Escrito e dirigido por Rodrigo MacNiven e realizado em sistema de crowdfunding, Olympia 2016 une ficção e documentário para refletir sobre agudas contradições do Brasil contemporâneo. Assunto não falta.
É um esforço muito louvável num país com tantos dilemas pendentes. Um problema do filme, no entanto, é a falta de equilíbrio entre a parte documental e a ficcional, que não são integradas organicamente.
Deste modo, assiste-se com interesse entrevistas com personalidades nacionais e internacionais, como Vladimir Safatle, Nadine Borges, Lúcio Vaz, Raquel Rolnick, Juca Kfouri, Bernardo Toro e outros, pontuando temas com os perigos de um judiciário não imune ao tráfico de influências e ao surgimento de figuras messiânicas; a imutabilidade da classe política ao longo da história do Brasil; a transferência de recursos da nação ao setor financeiro (este, um drama mundial), o clientelismo que contamina esquerda e direita.

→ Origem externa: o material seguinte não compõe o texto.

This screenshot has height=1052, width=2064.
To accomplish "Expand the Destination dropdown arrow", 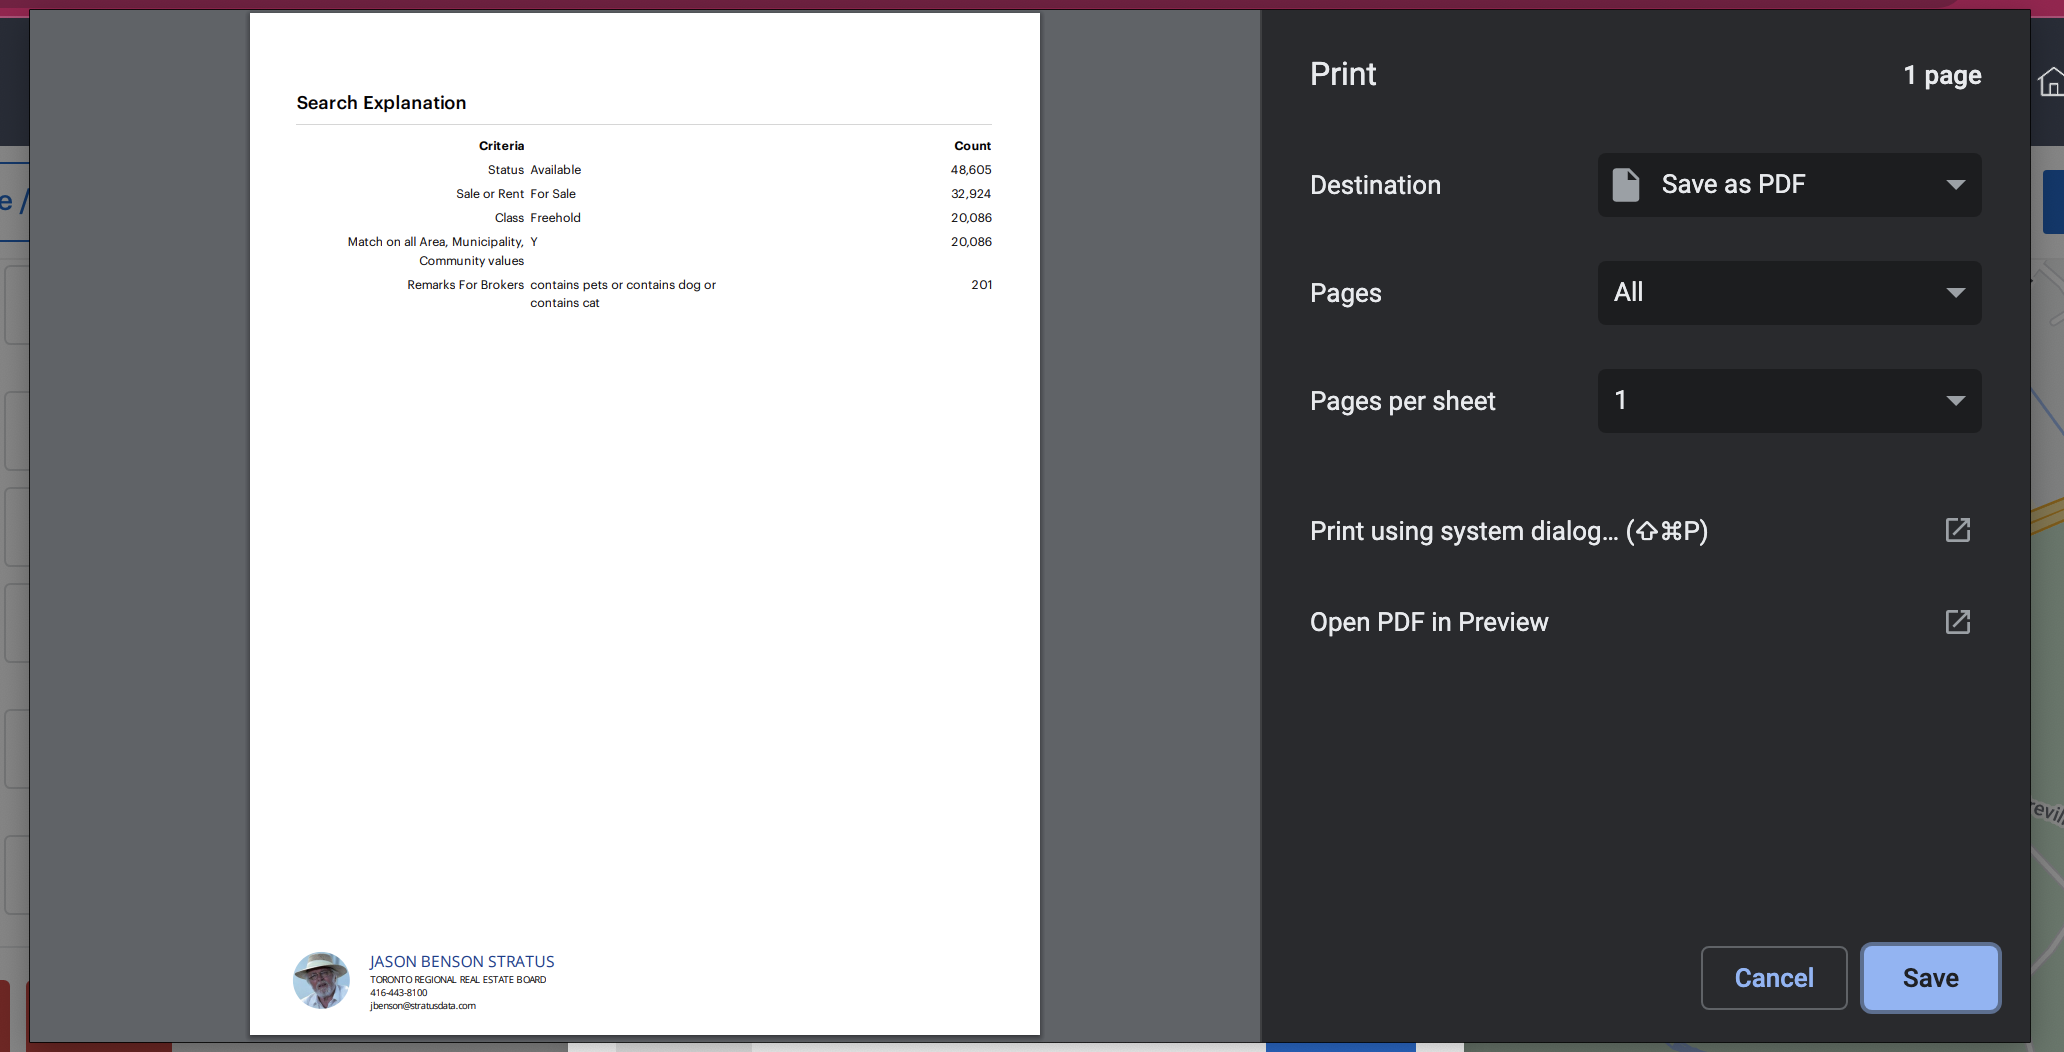I will pos(1955,185).
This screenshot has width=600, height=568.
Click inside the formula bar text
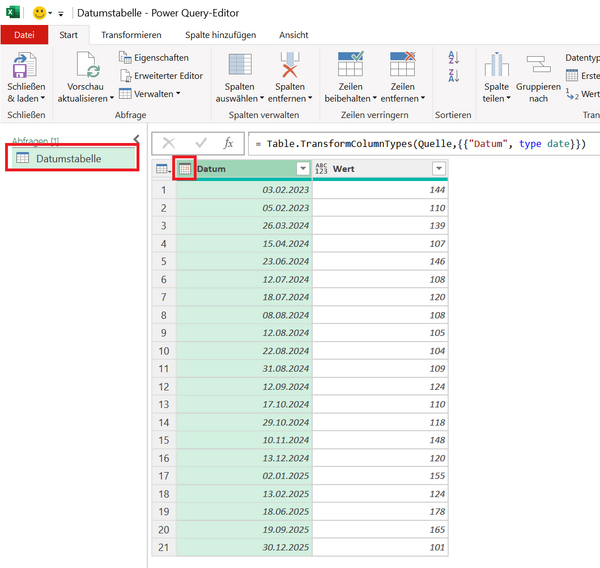click(x=420, y=144)
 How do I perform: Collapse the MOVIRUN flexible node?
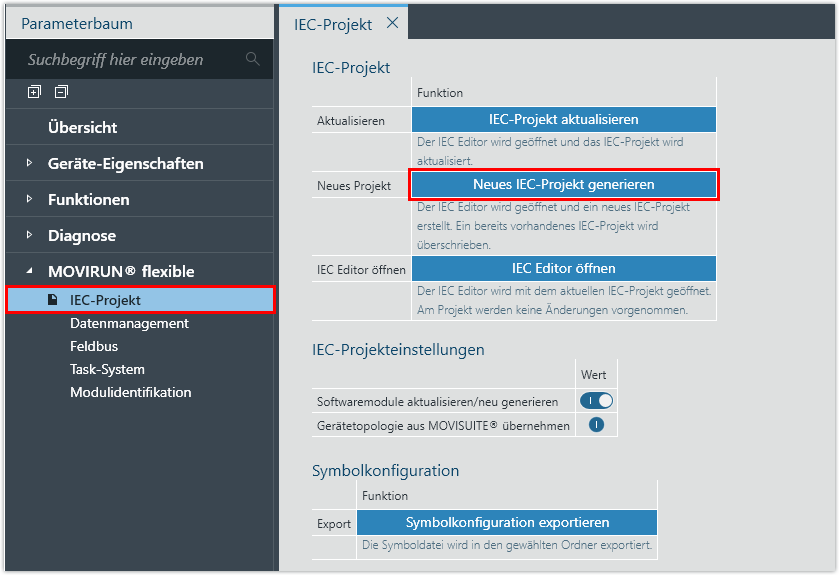29,271
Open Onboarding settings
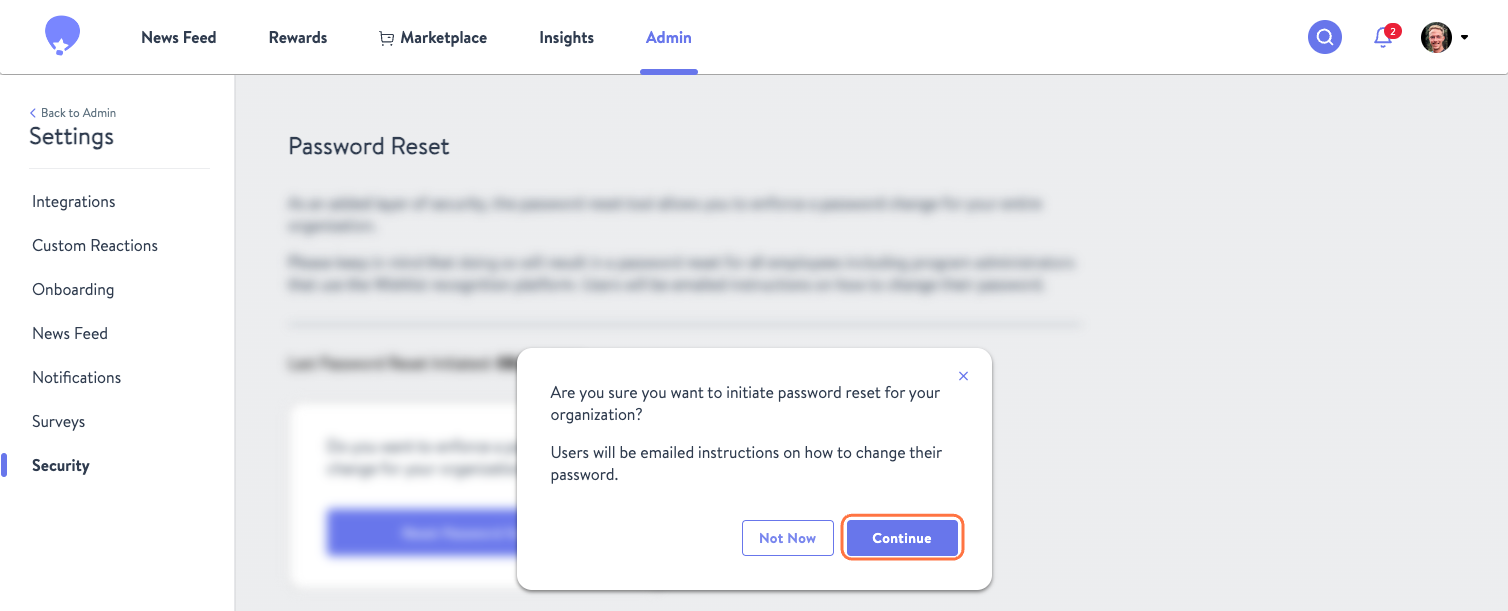 [x=73, y=290]
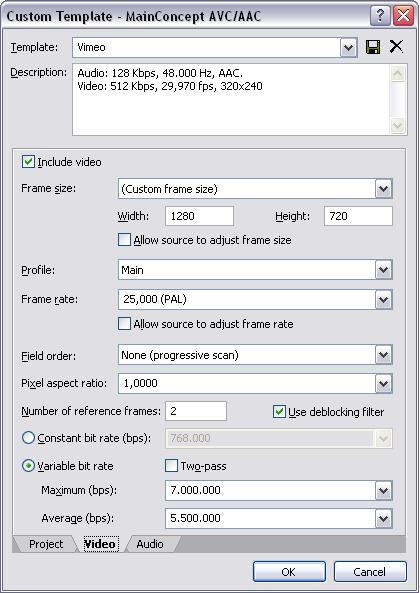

No entanto, ao intercalar-se estes ótimos depoimentos com a trama ficcional, o filme perde energia – inclusive porque esta ficção não é tão bem-elaborada e consistente. O segmento gira em torno de uma atávica situação de grilagem de terras, que provoca mortes há décadas, numa região em que a realização de uma Olimpíada vem agravar o fenômeno e dilatar a corrupção sistêmica.
Pode-se dizer que é uma boa tentativa, mas esbarrou numa deficiência de melhor dramaturgia e estruturação.